On Tue, Oct 14, 2025 at 1:39 PM Tamar Christina <[email protected]> wrote:
>
> > -----Original Message-----
> > From: Andrew Pinski <[email protected]>
> > Sent: 14 October 2025 20:04
> > To: Tamar Christina <[email protected]>
> > Cc: [email protected]; nd <[email protected]>; Richard Earnshaw
> > <[email protected]>; [email protected]; Alex Coplan
> > <[email protected]>; Wilco Dijkstra <[email protected]>; Alice
> > Carlotti <[email protected]>
> > Subject: Re: [PATCH]AArch64: Extend intrinsics framework to account for
> > merging predications without gp [PR121604]
> >
> > On Tue, Oct 14, 2025 at 8:32 AM Tamar Christina <[email protected]>
> > wrote:
> > >
> > > In PR121604 the problem was noted that currently the SVE intrinsics
> > > infrastructure assumes that for any predicated operation that the GP is at
> > the
> > > first argument position which has a svbool_t or for a unary merging
> > operation
> > > that it's in the second position.
> > >
> > > However you have intrinsics like fmov_lane which have an svbool_t but it's
> > not
> > > a GP but instead it's the inactive lanes.
> > >
> > > You also have instructions like BRKB which work only on predicates so it
> > > incorrectly determines the first operand to be the GP, while that's also
> > > the
> > > inactive lanes.
> > >
> > > However during apply_predication we do have the information about where
> > the GP
> > > is.
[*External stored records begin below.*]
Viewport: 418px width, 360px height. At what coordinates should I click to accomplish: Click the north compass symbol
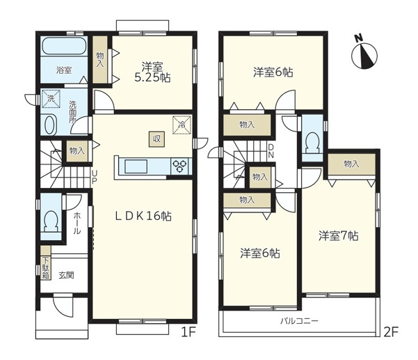pyautogui.click(x=364, y=54)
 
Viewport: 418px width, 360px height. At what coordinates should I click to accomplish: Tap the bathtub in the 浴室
pyautogui.click(x=64, y=46)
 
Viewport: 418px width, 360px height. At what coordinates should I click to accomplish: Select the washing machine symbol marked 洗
pyautogui.click(x=51, y=99)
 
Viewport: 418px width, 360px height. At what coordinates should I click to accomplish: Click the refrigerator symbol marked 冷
pyautogui.click(x=182, y=125)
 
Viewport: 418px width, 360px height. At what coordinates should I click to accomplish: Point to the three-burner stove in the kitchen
pyautogui.click(x=179, y=166)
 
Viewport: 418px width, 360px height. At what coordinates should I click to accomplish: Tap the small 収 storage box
pyautogui.click(x=156, y=139)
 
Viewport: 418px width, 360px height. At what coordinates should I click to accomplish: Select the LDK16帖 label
pyautogui.click(x=143, y=216)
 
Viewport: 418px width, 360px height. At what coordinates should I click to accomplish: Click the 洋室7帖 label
pyautogui.click(x=338, y=236)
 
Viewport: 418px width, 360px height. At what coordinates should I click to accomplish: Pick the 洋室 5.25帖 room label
pyautogui.click(x=152, y=72)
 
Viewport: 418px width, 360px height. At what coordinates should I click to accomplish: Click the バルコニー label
pyautogui.click(x=299, y=320)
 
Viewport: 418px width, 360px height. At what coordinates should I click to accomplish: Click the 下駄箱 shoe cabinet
pyautogui.click(x=46, y=263)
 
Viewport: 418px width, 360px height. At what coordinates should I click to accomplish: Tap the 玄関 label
pyautogui.click(x=66, y=275)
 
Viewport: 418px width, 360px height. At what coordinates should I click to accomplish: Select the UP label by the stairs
pyautogui.click(x=94, y=177)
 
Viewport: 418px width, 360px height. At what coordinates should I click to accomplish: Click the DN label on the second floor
pyautogui.click(x=271, y=151)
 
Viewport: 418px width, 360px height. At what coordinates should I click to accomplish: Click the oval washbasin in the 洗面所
pyautogui.click(x=50, y=125)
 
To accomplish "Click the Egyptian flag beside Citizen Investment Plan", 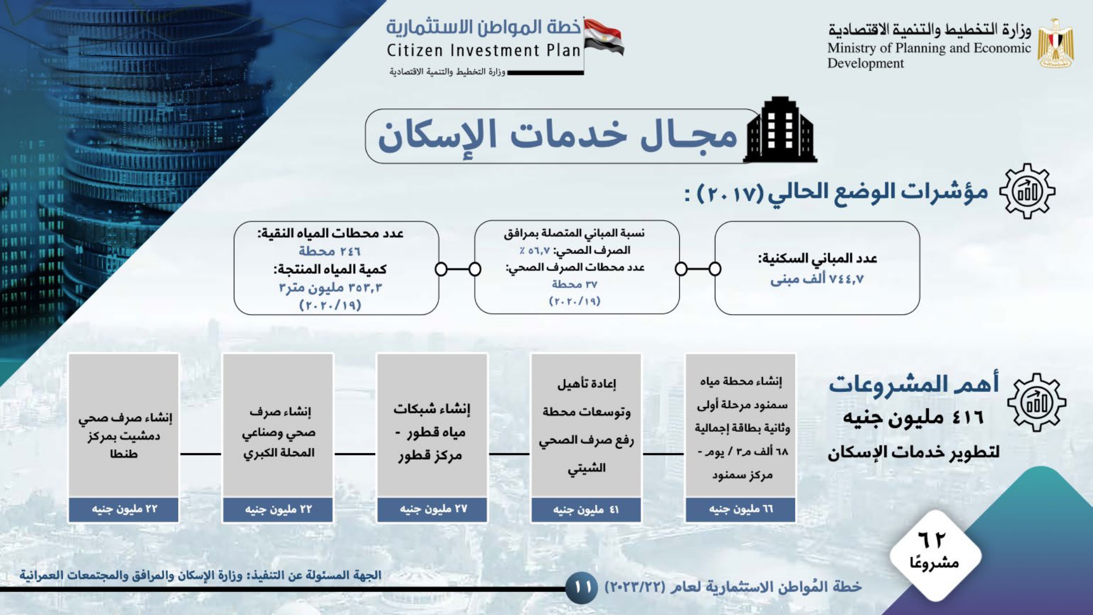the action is click(604, 37).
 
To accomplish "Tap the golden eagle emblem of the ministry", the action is click(1056, 44).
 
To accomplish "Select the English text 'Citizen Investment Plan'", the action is click(484, 50).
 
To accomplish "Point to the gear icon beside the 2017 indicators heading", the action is click(1027, 191).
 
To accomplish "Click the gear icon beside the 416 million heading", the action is click(1037, 403).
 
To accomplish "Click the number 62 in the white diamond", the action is click(932, 540).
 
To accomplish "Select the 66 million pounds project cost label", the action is click(741, 509).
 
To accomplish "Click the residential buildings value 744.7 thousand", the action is click(817, 279).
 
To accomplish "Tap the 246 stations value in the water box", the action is click(330, 251).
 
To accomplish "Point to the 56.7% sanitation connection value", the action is click(534, 250).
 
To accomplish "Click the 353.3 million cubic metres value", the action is click(330, 288).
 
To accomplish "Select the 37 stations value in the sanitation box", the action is click(574, 284).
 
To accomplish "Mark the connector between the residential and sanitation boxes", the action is click(698, 269).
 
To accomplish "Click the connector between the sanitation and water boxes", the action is click(458, 269).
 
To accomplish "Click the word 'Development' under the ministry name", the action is click(866, 63).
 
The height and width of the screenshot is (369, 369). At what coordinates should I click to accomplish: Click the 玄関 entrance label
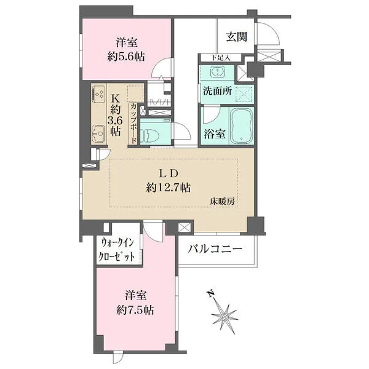pos(236,37)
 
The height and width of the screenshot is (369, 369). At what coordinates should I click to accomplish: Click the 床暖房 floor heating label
pos(222,201)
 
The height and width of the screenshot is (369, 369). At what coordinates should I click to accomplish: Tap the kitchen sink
pos(97,132)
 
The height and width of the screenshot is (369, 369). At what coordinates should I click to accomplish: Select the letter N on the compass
pos(211,294)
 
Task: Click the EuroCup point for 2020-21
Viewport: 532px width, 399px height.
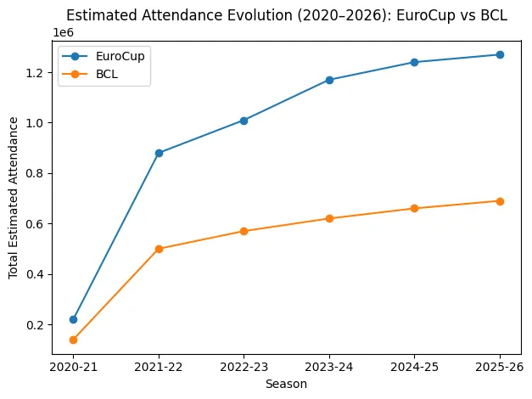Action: [x=73, y=319]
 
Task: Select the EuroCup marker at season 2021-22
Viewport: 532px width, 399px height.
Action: [x=159, y=153]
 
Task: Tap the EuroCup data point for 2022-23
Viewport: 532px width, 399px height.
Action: [x=244, y=121]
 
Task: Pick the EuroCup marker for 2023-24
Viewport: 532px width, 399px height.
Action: [x=329, y=80]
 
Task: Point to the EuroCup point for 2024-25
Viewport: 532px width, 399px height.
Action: [x=414, y=62]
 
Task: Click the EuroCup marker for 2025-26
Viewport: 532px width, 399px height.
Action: [x=500, y=54]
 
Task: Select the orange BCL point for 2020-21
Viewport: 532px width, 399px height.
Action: [x=73, y=340]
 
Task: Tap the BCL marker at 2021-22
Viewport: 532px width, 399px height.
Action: [x=159, y=249]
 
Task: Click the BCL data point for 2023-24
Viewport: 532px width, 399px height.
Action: [x=329, y=218]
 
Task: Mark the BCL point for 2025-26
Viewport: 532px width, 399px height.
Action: [x=500, y=201]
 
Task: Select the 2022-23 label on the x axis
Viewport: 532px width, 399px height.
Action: [x=244, y=367]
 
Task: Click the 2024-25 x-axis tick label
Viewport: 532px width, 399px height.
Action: [x=414, y=367]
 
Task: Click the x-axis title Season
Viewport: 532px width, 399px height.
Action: [x=286, y=384]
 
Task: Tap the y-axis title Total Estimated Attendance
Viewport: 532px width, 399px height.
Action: [x=14, y=197]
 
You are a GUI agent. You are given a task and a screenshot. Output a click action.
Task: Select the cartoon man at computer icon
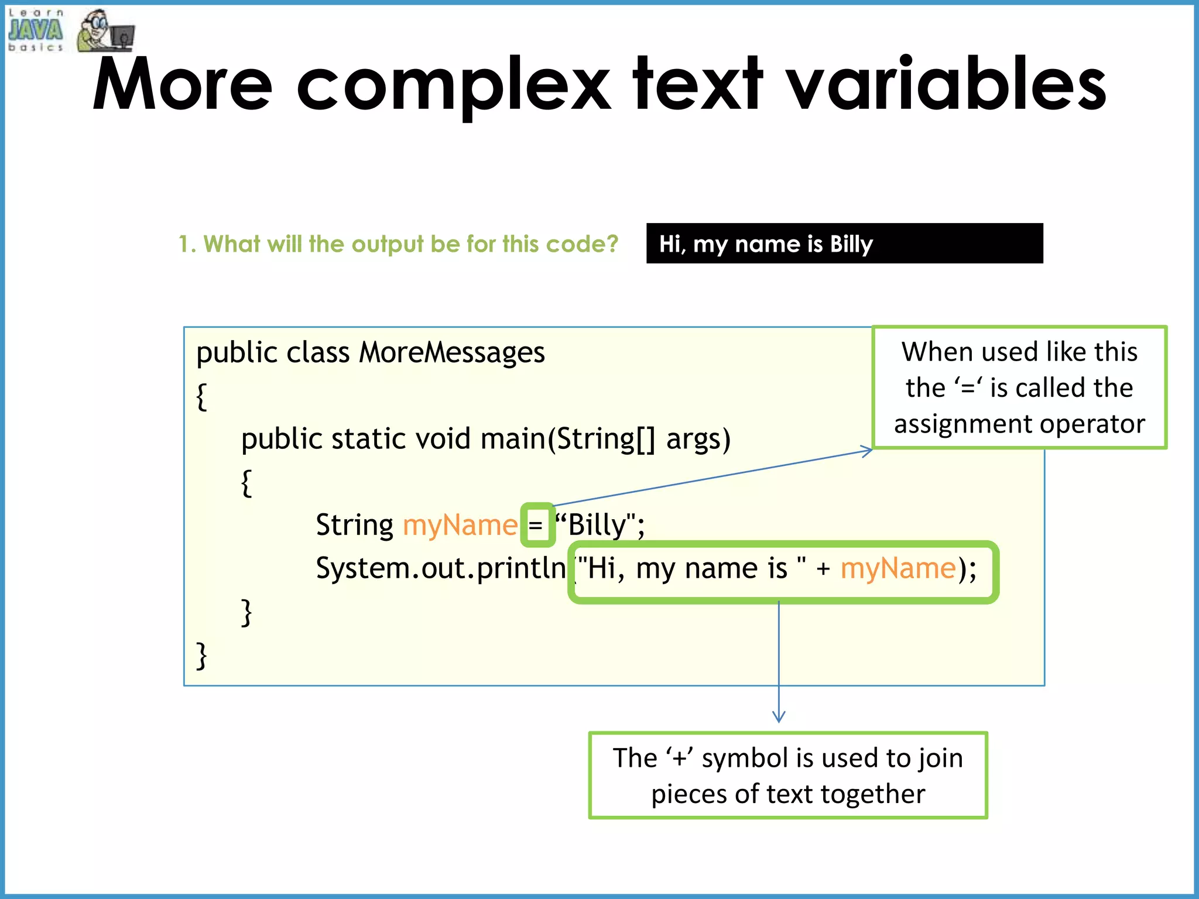coord(104,31)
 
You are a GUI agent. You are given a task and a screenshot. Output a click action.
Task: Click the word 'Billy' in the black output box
coord(851,244)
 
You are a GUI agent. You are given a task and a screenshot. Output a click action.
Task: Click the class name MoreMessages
coord(451,353)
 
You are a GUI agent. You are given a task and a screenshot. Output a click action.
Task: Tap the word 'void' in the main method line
coord(443,439)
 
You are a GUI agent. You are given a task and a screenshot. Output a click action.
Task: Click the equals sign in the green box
coord(536,525)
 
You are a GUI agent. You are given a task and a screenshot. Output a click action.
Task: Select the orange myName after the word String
coord(460,525)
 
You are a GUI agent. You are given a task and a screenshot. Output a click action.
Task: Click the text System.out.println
coord(440,568)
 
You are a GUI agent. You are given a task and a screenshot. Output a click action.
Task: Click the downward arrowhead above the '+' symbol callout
coord(779,718)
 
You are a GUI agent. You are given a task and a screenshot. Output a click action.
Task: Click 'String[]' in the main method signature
coord(605,439)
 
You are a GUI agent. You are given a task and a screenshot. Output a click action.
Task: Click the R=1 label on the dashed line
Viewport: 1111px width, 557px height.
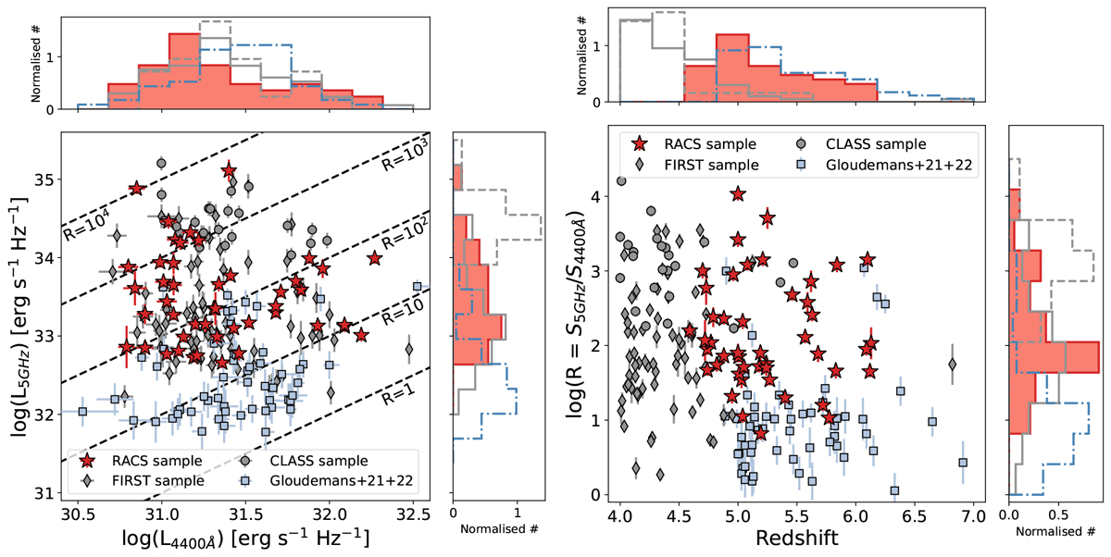(400, 390)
This patch re-organizes the code to record this information into the
> > > function_instance such that folders have access to this information.
> > >
> > > For functions that are outliers like pmov_lane we can now override the
> > > availability of the intrinsics having a GP.
> > >
> > > Bootstrapped Regtested on aarch64-none-linux-gnu and no issues.
> > >
> > > Ok for master?
> > >
> > > Thanks,
> > > Tamar
> > >
> > > gcc/ChangeLog:
> > >
> > > * config/aarch64/aarch64-sve-builtins-shapes.cc
> > > (apply_predication):
> > > Store gp_index.
> > > (struct pmov_to_vector_lane_def): Mark instruction as has no GP.
> > > * config/aarch64/aarch64-sve-builtins.h
> > > (function_instance::gp_value,
> > > function_instance::inactive_values, function_instance::gp_index,
> > > function_shape::has_gp_argument_p): New.
> > > * config/aarch64/aarch64-sve-builtins.cc
> > > (gimple_folder::fold_pfalse):
> > > Simplify code and use GP helpers.
> > >
> > > gcc/testsuite/ChangeLog:
> > >
> > > * gcc.target/aarch64/sve/pr121604_brk.c: New test.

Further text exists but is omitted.